**Text block:**
Wednesday, June 26, 2013

My Favourite Irish Writers

I recently went on my second trip to Dublin. The first time I was there I dragged my mum and brother to the Dublin Writers Museum, and the most recent time I spent one of the days of my trip traipsing around the city going to every bookshop I could find, and it also happened to be Bloomsday while I was there (coincidentally, Bloomsday is also my birthday). All this Irish literary...ness inspired me to write this post about my favourite Irish authors, or rather...some of my favourite authors who also happen to be Irish.

Oscar Wilde 1854 - 1900
Oh, Oscar, I love you so much. People don't tend to think of Oscar Wilde as an Irish writer, despite the fact that his full name was 'Oscar Fingal O'Flahertie Wills Wilde' (pretty damn Irish), because after attending Trinity College in Dublin, he spent most of his life away from Ireland. But despite moving away and losing his Irish accent, Wilde still said of himself "I am not English; I'm Irish which is quite another thing."

**Given data:**
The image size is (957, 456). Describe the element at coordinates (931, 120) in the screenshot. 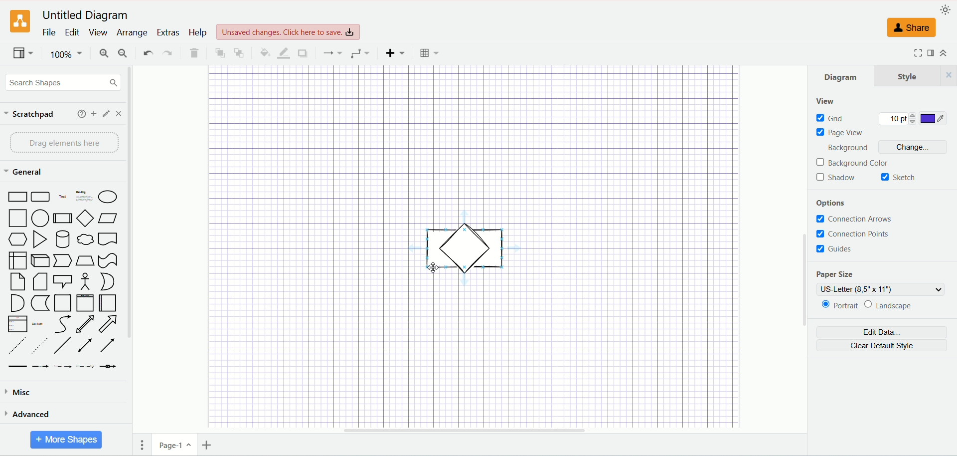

**Instruction:** In the post about favorite Irish writers, which college in Dublin did Oscar Wilde attend?

**Exercise response:** Trinity College